Maar het fossiel van Triceratops had een ander lot. In het voorjaar van 1887 vond een plaatselijke middelbare schoolleraar en geoloog met de naam George Cannon twee grote hoorns en een deel van een schedeldak. Het exemplaar werd verzonden naar Othniel Charles Marsh aan de Yale University en nadat hij zijn contacten in het veld had aangespoord dat hij meer van de schedel wilde, volgden al snel nog een paar fragmenten van de hoorns. Al met al bestond het fossiel uit een paar lange hoorns die aan een deel van het schedeldak waren bevestigd en het had duidelijk tot een of ander prehistorisch dier behoord dat veel groter was dan alles dat in de moderne tijd door het Westen zwierf.

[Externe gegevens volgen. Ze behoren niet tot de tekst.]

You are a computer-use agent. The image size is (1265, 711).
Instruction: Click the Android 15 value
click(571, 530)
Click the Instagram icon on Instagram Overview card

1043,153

Anatomisch gezien leken de hoorns het meest op die van plantenetende, hoorndragende zoogdieren zoals bizons. In feite zagen de horens eruit alsof ze van een gigantische voorganger van dat iconische westerse symbool waren gekomen, en daarom noemde Marsh dit nieuwe schepsel datzelfde jaar ' Bison alticornis '. Degenen die de rotsen kennen waaruit de botten kwamen, waren niet zo zeker. Cannon, die andere dinosaurusfossielen in dezelfde rotslagen had gevonden, vond het vreemd dat de overblijfselen van een gigantische bizon zouden worden gevonden vermengd met die van dinosaurussen, en hij schreef aan Marsh dat hij elke vrije seconde zou wijden aan het uitzoeken waarom dergelijke ongelijksoortige organismen moeten in dezelfde lagen worden gevonden.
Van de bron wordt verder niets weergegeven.